China also said it was “shocked” by the attempted murder, expressing its “sympathy” for his family. Ditto for the United States, through the voice of US Secretary of State Antony Blinken, who said he was “deeply concerned” by such an attack. The President of the Council European Charles Michel said he was “shocked and saddened by the cowardly attack” on Thursday once morest the former Japanese Prime Minister, whom he described as a “true friend, fierce defender of the multilateral order and democratic values” .

The general secretary of theI’ll take it, Jens Stoltenberg, expressed himself in a tweet as “deeply shocked” by a “heinous” attack and assured that the Alliance, of which Tokyo is a close ally, “stands with” the Japanese and their government. The future ex-British Prime Minister, Boris Johnson also said this Friday “dismayed and saddened” following the “abject” bullet attack once morest Shinzo Abe.

Finally, Russia denounced “a monstrous crime” and an “act of terrorism”, referring to the attack. “We are confident that those who engineered and committed this monstrous crime will be duly punished for this act of terrorism which has and cannot have any justification,” the Russian Foreign Ministry said in a statement.

Who was Shinzo Abe?

Shinzo Abe was 52 when he first became head of government in 2006, the youngest in his country’s post-war era. He made an impression during his second term in power (2012-2020) with a bold economic recovery policy and intense diplomatic activity, but which left a deep feeling of incompleteness.
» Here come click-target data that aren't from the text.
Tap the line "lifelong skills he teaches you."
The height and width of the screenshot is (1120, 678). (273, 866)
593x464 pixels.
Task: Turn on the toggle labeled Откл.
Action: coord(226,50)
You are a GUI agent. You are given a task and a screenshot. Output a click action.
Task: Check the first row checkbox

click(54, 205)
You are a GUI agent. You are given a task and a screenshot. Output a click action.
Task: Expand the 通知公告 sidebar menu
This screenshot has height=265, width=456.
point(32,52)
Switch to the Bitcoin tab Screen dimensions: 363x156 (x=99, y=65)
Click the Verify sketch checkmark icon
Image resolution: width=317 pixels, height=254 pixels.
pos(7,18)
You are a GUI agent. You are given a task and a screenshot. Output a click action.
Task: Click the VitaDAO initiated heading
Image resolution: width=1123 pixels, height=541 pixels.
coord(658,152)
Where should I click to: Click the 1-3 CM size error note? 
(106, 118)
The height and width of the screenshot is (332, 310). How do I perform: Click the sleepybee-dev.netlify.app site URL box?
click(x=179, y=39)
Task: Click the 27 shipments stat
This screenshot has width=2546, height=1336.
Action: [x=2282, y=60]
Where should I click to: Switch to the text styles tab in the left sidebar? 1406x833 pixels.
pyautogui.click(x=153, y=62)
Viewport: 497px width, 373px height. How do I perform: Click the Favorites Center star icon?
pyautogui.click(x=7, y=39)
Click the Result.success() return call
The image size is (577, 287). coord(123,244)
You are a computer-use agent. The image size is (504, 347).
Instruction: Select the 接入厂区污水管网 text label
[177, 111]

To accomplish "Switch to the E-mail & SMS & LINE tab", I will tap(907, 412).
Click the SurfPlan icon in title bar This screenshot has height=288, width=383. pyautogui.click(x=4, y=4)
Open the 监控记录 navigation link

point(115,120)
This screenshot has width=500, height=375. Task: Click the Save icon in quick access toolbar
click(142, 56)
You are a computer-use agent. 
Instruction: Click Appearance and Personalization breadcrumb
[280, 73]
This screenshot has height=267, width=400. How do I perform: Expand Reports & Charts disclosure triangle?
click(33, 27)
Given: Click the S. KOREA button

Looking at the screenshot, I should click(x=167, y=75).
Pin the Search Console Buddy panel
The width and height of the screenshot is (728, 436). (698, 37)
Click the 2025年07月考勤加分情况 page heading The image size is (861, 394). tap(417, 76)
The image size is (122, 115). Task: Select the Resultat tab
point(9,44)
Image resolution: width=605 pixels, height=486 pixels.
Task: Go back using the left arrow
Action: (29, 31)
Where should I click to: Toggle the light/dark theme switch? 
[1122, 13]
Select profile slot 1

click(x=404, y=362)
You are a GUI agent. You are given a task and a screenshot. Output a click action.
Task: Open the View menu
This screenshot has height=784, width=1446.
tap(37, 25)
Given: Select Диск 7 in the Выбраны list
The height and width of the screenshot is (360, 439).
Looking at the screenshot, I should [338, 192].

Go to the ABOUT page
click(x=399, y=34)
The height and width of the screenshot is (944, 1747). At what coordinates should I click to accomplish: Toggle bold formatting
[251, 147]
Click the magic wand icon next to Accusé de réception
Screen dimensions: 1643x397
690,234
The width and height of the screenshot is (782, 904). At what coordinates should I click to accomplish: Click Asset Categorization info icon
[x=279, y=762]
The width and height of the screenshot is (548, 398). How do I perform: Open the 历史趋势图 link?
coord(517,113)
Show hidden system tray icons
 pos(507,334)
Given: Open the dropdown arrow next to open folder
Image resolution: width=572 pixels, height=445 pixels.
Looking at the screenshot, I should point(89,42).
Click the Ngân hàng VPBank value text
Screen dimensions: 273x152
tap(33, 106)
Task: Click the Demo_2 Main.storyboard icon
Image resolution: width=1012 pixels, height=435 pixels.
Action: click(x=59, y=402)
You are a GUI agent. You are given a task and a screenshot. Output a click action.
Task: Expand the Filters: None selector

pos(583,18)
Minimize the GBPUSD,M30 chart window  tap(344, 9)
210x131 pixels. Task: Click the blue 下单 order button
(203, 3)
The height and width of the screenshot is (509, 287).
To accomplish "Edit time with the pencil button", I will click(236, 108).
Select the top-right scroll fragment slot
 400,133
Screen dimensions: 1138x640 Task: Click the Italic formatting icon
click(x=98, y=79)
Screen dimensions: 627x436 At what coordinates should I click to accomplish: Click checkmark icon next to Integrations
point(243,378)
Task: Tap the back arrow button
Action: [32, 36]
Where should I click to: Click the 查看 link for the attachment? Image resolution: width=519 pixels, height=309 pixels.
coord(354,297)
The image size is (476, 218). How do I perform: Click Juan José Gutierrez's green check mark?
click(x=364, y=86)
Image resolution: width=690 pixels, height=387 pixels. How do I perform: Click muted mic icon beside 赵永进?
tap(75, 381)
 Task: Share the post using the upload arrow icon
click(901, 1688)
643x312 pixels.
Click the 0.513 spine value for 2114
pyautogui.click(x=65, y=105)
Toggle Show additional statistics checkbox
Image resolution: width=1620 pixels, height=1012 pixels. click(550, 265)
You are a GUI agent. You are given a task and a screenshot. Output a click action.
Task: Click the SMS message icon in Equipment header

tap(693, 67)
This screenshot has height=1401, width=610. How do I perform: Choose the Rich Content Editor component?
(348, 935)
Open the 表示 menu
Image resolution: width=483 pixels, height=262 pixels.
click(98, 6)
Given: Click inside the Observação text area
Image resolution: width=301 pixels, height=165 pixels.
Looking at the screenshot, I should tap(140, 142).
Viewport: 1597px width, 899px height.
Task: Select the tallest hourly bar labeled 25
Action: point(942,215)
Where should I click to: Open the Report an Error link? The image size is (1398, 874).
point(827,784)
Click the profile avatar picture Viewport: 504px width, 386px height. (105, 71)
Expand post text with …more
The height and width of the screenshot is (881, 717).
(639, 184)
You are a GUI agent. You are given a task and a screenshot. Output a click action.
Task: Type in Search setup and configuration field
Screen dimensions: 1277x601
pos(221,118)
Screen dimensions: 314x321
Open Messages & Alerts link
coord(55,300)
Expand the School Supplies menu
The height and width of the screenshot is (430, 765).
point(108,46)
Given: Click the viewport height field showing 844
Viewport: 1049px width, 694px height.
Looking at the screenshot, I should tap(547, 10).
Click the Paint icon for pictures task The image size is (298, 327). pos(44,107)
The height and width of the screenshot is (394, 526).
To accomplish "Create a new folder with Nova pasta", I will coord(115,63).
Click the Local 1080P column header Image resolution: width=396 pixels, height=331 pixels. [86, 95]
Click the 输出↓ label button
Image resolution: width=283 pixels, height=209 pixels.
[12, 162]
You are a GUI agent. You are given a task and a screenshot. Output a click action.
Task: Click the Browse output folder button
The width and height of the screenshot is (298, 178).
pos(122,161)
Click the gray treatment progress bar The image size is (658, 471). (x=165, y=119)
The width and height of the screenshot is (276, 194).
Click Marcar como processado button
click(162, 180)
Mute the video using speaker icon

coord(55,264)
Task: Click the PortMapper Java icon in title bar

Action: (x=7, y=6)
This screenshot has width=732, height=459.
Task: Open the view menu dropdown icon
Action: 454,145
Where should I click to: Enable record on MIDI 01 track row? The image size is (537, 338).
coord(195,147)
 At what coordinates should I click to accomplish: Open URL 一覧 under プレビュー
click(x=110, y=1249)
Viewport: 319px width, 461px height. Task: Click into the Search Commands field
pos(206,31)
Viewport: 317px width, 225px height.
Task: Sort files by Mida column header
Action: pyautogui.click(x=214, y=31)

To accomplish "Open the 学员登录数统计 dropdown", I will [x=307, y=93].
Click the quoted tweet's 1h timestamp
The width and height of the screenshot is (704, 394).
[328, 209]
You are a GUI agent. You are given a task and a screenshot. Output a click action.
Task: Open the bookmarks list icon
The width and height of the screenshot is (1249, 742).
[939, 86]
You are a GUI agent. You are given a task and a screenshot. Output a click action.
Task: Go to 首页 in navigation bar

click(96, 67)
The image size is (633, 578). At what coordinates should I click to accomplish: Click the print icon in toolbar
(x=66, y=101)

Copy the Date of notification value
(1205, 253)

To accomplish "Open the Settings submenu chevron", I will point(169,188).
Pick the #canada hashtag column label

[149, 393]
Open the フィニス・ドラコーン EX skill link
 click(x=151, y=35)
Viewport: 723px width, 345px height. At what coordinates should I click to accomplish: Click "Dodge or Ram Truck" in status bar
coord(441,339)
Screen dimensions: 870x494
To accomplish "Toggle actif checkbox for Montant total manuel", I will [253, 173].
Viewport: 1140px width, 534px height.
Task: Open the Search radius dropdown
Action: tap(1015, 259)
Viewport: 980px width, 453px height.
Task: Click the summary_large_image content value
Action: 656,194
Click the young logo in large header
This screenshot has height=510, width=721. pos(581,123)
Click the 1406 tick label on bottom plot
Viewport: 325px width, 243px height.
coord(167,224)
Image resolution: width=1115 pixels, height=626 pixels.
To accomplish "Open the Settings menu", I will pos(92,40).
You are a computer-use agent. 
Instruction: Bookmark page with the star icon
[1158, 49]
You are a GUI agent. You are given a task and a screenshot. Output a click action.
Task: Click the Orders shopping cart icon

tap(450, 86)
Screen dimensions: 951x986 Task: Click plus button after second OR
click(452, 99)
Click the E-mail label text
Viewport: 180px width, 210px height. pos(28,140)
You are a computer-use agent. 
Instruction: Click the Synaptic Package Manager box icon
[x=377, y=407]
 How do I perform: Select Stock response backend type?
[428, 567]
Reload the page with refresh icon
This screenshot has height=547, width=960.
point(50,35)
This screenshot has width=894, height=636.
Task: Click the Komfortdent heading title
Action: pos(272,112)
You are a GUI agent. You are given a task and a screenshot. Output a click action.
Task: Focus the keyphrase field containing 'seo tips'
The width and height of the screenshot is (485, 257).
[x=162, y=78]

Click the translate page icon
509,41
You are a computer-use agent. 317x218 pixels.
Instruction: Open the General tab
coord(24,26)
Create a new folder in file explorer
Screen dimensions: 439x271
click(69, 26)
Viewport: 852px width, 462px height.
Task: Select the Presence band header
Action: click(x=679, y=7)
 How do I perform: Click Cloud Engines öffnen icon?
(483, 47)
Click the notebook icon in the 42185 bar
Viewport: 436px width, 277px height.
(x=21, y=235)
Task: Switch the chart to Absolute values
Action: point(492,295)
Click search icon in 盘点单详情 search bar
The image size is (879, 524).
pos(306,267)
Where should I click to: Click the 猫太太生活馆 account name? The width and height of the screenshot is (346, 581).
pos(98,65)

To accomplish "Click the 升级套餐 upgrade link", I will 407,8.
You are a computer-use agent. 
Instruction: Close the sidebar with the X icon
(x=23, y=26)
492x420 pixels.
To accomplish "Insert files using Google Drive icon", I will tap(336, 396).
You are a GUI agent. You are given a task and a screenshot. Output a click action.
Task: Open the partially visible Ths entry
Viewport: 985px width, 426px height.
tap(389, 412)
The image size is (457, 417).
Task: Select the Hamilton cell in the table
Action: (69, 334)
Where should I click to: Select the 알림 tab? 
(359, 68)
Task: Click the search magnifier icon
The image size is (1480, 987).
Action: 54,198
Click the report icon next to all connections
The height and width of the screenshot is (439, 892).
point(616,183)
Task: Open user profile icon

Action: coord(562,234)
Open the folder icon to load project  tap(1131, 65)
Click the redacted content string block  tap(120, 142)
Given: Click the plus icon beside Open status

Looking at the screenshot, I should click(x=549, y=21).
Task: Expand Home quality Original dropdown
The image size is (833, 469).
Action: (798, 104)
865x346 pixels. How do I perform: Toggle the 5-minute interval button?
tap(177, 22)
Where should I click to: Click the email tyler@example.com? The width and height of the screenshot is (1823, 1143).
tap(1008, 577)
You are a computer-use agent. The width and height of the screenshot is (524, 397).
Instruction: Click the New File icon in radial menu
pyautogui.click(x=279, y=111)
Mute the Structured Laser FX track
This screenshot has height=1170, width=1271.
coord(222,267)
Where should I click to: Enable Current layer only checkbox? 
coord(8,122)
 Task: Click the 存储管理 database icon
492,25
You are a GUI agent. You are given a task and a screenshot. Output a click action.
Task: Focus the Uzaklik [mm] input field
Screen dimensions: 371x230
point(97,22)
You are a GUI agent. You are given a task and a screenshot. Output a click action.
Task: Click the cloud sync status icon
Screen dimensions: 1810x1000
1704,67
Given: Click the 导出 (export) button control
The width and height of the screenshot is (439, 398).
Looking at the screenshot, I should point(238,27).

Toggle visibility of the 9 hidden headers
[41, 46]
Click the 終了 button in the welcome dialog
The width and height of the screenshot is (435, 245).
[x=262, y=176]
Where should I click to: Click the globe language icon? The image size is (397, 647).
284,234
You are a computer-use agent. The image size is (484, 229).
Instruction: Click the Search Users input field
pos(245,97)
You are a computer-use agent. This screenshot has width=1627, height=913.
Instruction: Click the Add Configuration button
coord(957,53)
Shinzo Abe has made a name for himself especially abroad with his dubbed economic policy « Abenomics » launched from the end of 2012, combining monetary easing, massive fiscal stimulus and structural reforms. It has recorded certain successes, such as a notable increase in the activity rate of women and seniors, as well as greater recourse to immigration in the face of labor shortages.

Shinzo Abe, on December 16, 2022 in Tokyo.
Shinzo Abe, December 16, 2022 in Tokyo. – Kunihiko Miura/AP/SIPA

Having built part of its reputation on its firmness vis-à-vis the North Korea, Abe also advocated a Japan uninhibited from its past: in particular, he refused to bear the burden of repentance for the abuses of the Japanese army in China and on the Korean peninsula in the first half of the 20th century. The politician also tried not to offend the Russian president Vladimir Poutine. His hope? Settle the dispute over the Southern Kuril Islands, annexed by the Soviet Union at the end of World War II and never returned to Japan.